Multi-GPU Overview#
Applications developed with the Video Effects SDK can be used with multiple GPUs.
By default, the SDK determines which GPU to use based on the capability
of the currently selected GPU: If the currently selected GPU supports
the Video Effects SDK, the SDK uses it. Otherwise, the SDK chooses the
best GPU. You can control which GPU is used in a multi-GPU environment
by using the NVIDIA CUDA Toolkit functions cudaSetDevice(int whichGPU)

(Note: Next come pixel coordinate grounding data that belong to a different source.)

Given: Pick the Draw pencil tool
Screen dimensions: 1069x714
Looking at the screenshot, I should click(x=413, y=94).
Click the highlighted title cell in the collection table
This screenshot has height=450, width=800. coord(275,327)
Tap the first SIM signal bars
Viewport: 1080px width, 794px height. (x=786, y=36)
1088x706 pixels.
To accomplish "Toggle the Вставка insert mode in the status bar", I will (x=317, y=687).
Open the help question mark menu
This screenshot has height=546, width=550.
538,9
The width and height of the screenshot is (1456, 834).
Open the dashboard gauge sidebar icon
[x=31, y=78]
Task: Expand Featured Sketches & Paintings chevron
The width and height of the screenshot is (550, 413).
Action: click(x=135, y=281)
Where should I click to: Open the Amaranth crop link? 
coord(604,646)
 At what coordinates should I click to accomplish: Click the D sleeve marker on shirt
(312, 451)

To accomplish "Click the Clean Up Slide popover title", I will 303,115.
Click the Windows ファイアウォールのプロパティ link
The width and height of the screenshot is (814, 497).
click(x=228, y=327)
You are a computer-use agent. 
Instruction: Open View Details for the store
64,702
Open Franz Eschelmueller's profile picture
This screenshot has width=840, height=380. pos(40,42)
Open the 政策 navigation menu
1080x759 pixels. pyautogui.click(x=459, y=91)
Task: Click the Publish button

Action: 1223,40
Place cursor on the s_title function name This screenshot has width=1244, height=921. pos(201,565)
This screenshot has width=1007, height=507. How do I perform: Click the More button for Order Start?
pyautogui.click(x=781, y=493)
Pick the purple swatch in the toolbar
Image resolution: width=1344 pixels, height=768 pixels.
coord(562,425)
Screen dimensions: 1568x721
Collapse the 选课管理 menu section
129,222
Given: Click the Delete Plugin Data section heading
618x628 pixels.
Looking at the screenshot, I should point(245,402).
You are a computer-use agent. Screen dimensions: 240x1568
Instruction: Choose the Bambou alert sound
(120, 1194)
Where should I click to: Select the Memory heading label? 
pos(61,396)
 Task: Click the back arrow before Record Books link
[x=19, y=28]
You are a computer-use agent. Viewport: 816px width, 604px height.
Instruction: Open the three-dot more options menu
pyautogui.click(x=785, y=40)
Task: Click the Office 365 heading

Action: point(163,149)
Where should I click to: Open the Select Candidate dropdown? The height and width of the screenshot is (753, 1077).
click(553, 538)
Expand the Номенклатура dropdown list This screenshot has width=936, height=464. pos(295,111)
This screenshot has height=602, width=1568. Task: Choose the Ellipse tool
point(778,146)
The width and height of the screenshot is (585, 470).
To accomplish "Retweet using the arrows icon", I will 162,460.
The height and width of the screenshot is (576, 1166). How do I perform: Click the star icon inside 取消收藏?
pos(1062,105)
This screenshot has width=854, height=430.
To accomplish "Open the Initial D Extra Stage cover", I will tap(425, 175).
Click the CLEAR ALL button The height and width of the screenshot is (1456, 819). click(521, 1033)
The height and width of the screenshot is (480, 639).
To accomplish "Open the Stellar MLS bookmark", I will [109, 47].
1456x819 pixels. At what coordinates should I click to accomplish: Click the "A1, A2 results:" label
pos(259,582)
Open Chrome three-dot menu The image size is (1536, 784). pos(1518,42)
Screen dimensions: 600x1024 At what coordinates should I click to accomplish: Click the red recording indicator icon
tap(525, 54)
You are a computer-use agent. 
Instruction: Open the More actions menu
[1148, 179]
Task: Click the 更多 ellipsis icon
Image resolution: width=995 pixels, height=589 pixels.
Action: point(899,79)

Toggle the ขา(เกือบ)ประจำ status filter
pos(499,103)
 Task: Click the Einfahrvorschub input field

and cudaGetDevice(int whichGPU) and the Video Effects set function
NvVFX_SetS32(NULL, NVVFX_GPU, whichGPU). The set function is intended to
be called only once for the Video Effects SDK before any effects are
created. Images that are allocated on one GPU cannot be transparently
passed to another GPU, so you must ensure that the same GPU is used for
all video effects.
NvCV_Status err;
int chosenGPU = 0; // or whatever GPU you want to use
err = NvVFX_SetS32(NULL, NVVFX_GPU, chosenGPU);
if (NVCV_SUCCESS != err) {
printf(“Error choosing GPU %d: %s\\n”, chosenGPU,
NvCV_GetErrorStringFromCode(err));
}
cudaSetDevice(chosenGPU);
NvCVImage \*dst = new NvCVImage(…);
NvVFX_Handle eff;
err = NvVFX_API NvVFX_CreateEffect(code, &eff);
err = NvVFX_API NvVFX_SetImage(eff, NVVFX_OUTPUT_IMAGE, dst);
…
err = NvVFX_API NvVFX_Load(eff);
err = NvVFX_API NvVFX_Run(eff, true);
// switch GPU for other task; switch back for next frame
Buffers need to be allocated on the selected GPU, so before you
allocate images on this GPU, call cudaSetDevice(). Neural networks need
to be loaded on the selected GPU, so before NvVFX_Load() is called, set
this GPU as the current device.
To use the buffers and models, before you call NvVFX_Run(), the GPU
device needs to be current. A previous call to NvVFX_SetS32(NULL,
NVVFX_GPU, whichGPU) helps enforce this requirement.
For performance concerns, switching to the appropriate GPU is the responsibility of the application.